* [DATA RECORDS]:

════

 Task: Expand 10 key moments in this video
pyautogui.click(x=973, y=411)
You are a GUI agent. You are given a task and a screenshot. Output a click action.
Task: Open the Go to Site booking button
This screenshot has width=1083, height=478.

════

Nothing should be left out: return all of the records exactly.

 Task: Expand 10 key moments in this video
pyautogui.click(x=973, y=411)
You are a GUI agent. You are given a task and a screenshot. Output a click action.
Task: Open the Go to Site booking button
This screenshot has width=1083, height=478.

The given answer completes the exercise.